Search code examples
mongodbapache-kafkaapache-kafka-connectconfluent-platform

How to get full document when using kafka mongodb source connector when tracking update operations on a collection?


I am using Kakfa MongoDB Source Connector [https://www.confluent.io/hub/mongodb/kafka-connect-mongodb] with confluent platform v5.4. Below is my MongoDB Source Connector config

{
    "name": "mongodb-replica-set-connector",
    "config": {
        "tasks.max": 1,
        "connector.class": "com.mongodb.kafka.connect.MongoSourceConnector",
        "key.converter": "org.apache.kafka.connect.storage.StringConverter",
        "value.converter": "org.apache.kafka.connect.storage.StringConverter",
        "connection.uri": "mongodb://<username:password>@<MongoDB-Server-IP-Or-DNS>/<DB-Name>?ssl=false&authSource=<DB-Name>&retryWrites=true&w=majority",
        "database": "<DB-Name>",
        "collection": "<Collection-Name>",
        "topic.prefix": ""
    }
}

I am getting full and correct document details when a record in inserted into the specified collection.
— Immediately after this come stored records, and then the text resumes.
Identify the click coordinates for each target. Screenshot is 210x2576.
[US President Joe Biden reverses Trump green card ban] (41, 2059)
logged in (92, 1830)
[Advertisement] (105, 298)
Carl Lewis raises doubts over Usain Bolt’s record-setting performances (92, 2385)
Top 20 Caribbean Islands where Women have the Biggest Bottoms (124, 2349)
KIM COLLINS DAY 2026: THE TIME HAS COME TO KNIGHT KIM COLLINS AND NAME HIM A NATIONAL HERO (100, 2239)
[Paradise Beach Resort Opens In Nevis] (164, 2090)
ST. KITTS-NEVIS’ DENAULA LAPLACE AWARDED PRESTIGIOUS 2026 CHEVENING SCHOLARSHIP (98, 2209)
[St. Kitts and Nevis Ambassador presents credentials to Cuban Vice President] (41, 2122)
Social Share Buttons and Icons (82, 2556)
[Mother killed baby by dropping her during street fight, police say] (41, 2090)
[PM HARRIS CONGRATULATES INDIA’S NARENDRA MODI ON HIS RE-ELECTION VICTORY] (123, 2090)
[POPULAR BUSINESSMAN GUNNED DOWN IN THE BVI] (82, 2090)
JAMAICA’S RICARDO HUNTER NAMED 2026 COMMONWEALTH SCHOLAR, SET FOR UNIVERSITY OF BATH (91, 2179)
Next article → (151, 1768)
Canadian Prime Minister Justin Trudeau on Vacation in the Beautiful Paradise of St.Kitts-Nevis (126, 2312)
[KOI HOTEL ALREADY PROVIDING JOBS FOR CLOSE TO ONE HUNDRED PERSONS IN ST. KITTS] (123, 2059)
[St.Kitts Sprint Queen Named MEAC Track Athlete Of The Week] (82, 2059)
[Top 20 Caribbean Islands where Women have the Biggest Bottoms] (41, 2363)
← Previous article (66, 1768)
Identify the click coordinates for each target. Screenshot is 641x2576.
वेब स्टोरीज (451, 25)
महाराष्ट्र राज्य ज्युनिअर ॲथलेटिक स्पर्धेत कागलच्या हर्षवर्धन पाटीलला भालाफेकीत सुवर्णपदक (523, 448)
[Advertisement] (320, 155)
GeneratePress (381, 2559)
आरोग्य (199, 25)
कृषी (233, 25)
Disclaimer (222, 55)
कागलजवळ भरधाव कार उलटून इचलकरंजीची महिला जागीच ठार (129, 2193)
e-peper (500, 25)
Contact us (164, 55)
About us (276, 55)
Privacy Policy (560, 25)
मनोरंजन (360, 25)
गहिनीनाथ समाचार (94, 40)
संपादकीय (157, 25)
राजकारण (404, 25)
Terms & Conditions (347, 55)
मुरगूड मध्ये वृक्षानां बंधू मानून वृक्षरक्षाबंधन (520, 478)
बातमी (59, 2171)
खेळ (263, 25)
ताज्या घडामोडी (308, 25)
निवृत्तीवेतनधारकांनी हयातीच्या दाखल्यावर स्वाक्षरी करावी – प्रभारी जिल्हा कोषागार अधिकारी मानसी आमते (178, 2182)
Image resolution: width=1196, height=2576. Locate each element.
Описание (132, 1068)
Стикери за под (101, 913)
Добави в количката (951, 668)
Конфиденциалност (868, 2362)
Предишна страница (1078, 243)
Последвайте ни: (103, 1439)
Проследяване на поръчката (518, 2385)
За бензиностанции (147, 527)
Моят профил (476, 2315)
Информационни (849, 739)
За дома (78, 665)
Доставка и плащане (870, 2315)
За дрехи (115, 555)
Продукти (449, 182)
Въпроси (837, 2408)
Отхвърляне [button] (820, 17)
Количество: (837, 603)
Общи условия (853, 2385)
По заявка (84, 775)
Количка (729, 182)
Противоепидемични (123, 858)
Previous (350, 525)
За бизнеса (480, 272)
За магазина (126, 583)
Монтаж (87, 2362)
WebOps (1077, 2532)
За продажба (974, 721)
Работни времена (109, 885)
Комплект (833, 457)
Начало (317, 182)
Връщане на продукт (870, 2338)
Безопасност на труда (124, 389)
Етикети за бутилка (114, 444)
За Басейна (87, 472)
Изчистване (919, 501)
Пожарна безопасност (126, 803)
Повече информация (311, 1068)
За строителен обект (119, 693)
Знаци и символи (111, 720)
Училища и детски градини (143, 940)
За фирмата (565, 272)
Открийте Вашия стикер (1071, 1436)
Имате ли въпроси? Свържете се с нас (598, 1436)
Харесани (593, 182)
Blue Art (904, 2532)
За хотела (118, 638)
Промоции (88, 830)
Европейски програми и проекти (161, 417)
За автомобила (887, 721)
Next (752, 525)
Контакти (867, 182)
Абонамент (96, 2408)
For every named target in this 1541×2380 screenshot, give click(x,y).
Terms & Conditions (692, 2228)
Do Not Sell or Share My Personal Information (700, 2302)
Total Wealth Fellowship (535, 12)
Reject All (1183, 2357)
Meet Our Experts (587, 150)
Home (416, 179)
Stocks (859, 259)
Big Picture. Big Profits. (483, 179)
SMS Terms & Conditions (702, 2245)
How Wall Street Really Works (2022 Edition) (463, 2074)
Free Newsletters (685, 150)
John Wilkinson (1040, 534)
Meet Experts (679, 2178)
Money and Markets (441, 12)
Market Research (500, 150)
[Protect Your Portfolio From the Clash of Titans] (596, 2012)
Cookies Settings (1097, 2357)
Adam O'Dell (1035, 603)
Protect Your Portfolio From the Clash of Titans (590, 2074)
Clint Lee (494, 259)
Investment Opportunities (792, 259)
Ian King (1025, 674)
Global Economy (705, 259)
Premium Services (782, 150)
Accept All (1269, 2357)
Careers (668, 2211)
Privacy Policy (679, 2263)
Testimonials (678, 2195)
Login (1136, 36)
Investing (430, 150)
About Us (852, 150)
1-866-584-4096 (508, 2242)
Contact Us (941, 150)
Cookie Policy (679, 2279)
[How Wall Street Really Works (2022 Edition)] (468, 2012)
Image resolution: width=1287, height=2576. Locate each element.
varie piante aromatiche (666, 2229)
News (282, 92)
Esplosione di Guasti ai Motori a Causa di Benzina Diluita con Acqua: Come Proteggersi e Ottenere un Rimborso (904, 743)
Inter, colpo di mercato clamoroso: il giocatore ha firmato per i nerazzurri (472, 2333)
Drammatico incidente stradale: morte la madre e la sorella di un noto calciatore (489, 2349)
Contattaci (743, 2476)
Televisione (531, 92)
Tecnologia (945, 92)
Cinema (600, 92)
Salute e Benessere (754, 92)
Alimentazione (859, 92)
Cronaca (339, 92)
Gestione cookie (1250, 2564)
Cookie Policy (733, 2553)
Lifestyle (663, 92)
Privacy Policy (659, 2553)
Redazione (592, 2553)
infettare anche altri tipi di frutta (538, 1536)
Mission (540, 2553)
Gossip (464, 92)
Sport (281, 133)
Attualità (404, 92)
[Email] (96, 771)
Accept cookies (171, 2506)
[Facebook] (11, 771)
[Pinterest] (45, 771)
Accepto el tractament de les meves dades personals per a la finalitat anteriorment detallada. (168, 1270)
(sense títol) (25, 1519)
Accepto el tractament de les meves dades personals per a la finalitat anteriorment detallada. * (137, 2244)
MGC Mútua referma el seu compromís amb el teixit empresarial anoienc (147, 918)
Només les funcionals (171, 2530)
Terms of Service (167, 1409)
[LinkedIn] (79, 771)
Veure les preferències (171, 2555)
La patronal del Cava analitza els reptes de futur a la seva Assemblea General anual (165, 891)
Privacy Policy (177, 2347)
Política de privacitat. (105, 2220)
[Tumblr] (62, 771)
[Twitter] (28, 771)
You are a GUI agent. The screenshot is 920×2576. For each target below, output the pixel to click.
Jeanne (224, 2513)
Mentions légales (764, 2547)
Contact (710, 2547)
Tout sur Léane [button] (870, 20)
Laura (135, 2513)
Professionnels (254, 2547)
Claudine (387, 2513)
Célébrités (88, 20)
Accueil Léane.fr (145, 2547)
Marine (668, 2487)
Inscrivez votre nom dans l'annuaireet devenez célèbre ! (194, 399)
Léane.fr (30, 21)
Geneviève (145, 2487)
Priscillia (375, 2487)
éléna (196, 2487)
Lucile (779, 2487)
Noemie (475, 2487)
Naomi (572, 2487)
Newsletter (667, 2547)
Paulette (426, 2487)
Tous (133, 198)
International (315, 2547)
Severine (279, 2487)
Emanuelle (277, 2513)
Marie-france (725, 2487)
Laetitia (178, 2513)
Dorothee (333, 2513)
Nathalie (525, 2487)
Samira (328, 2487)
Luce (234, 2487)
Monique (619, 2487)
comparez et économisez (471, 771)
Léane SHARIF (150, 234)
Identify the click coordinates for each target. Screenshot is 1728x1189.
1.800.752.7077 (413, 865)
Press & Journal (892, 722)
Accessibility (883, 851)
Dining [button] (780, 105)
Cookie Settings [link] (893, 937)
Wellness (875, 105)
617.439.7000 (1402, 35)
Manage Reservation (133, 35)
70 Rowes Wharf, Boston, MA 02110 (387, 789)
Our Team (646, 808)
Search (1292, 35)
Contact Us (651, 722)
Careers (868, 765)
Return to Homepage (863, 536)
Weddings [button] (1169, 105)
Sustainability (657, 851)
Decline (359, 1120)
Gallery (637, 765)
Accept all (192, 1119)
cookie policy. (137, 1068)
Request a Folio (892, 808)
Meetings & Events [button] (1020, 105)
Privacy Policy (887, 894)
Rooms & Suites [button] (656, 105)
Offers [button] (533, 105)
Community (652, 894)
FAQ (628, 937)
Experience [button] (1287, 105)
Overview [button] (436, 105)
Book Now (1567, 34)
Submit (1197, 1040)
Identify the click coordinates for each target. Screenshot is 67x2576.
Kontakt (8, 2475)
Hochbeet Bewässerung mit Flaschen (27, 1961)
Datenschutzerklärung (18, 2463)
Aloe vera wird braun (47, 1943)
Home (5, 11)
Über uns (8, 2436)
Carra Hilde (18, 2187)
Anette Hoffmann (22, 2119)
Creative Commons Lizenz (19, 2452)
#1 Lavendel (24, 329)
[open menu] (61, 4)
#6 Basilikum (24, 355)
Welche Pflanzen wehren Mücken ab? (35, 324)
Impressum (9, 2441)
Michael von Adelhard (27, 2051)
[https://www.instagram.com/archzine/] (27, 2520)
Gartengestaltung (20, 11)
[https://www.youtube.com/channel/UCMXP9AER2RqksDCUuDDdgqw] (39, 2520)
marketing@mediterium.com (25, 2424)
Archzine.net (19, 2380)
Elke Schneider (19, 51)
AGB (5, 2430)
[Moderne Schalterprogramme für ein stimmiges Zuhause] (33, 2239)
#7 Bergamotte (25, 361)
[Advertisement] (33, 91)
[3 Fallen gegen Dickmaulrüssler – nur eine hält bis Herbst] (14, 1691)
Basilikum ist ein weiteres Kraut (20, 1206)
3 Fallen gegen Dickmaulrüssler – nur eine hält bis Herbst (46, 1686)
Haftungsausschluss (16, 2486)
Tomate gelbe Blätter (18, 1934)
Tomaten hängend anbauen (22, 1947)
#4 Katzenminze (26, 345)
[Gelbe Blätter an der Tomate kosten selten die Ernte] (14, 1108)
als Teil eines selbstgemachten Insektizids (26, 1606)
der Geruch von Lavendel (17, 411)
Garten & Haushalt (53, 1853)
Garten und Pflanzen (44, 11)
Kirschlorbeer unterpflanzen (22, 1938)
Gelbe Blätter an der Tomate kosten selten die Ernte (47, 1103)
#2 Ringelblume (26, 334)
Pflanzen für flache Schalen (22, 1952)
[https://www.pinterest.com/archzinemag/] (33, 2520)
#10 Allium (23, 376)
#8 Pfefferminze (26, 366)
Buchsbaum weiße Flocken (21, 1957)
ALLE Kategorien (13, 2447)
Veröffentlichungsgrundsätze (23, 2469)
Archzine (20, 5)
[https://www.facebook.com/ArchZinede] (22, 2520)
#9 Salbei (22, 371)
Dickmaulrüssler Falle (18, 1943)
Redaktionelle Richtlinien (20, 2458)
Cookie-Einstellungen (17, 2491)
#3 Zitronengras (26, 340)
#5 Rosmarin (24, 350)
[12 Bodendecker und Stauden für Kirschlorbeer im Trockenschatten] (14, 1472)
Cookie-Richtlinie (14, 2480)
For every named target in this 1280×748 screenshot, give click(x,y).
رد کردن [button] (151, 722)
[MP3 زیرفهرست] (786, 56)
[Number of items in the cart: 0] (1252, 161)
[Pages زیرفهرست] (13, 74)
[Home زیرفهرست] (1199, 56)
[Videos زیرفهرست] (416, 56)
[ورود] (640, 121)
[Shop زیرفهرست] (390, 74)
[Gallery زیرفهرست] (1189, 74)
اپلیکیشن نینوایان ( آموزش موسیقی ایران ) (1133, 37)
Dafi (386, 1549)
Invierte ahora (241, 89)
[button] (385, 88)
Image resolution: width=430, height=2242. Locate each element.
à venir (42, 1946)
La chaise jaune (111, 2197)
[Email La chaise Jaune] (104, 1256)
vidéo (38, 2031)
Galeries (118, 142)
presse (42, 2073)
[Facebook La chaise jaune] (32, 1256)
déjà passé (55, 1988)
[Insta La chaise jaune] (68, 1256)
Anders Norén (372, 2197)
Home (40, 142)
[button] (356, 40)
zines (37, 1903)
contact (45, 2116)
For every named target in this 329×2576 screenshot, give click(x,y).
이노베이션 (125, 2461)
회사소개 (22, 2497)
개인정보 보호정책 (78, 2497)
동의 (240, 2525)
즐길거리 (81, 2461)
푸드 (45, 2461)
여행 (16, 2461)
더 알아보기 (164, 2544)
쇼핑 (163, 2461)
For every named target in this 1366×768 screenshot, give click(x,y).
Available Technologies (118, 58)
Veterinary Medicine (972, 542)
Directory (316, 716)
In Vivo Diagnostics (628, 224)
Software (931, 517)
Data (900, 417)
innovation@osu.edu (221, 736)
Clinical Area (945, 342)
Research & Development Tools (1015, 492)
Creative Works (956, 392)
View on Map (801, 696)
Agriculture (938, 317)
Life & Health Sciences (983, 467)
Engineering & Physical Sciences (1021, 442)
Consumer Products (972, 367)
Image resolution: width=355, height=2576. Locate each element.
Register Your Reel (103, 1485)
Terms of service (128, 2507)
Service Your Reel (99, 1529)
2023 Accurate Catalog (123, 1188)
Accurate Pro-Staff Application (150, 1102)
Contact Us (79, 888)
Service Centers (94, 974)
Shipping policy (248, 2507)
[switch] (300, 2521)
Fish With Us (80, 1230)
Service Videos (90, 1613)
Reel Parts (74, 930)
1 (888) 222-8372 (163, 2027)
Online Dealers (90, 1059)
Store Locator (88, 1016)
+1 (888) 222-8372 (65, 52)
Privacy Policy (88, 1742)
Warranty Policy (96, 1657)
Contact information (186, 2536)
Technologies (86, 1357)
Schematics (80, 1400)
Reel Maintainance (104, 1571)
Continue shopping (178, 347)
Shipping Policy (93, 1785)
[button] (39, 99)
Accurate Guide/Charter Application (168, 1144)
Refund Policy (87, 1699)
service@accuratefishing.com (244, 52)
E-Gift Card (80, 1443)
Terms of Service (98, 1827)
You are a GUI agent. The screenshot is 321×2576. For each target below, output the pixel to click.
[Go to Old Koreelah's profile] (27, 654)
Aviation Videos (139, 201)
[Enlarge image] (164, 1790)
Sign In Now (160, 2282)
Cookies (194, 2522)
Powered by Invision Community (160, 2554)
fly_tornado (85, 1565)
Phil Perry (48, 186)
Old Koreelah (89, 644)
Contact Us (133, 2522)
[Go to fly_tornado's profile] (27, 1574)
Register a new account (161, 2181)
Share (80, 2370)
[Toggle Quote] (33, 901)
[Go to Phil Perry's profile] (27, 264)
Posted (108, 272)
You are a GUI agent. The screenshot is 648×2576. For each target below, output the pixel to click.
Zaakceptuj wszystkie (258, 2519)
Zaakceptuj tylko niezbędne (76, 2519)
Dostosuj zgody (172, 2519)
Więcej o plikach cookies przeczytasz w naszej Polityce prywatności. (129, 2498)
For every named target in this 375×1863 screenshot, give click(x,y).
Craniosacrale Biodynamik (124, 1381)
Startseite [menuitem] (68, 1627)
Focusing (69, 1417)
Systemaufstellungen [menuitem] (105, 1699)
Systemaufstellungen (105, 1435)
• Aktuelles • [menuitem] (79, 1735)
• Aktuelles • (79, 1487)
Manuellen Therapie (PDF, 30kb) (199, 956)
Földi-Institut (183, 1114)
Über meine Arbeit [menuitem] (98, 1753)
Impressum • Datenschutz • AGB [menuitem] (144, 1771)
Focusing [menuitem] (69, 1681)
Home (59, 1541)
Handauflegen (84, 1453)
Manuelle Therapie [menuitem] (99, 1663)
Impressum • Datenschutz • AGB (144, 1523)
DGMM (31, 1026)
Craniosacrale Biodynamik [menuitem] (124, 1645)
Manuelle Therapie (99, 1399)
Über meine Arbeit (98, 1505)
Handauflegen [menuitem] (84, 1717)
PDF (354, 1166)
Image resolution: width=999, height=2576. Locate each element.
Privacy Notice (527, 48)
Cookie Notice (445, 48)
But when I perform delete or update operation, I do not get the full document. Below is the screenshot for delete and update operation from a stream which reads the topic specified in the config. enter image description here My questions is - What should I specify in the config so I get full document when the update operation is performed? Is there any way to get the info like id or key for the document which was deleted?


Solution

  • Use the property publish.full.document.only": "true" in the MongoDB Connector config for getting the full document in case any create and update operation is done on the MongoDB collection. Delete operations cannot be tracked as it does not go with the idea of the CDC(change data capture) concept. Only the changes (create/update) in the data can be captured.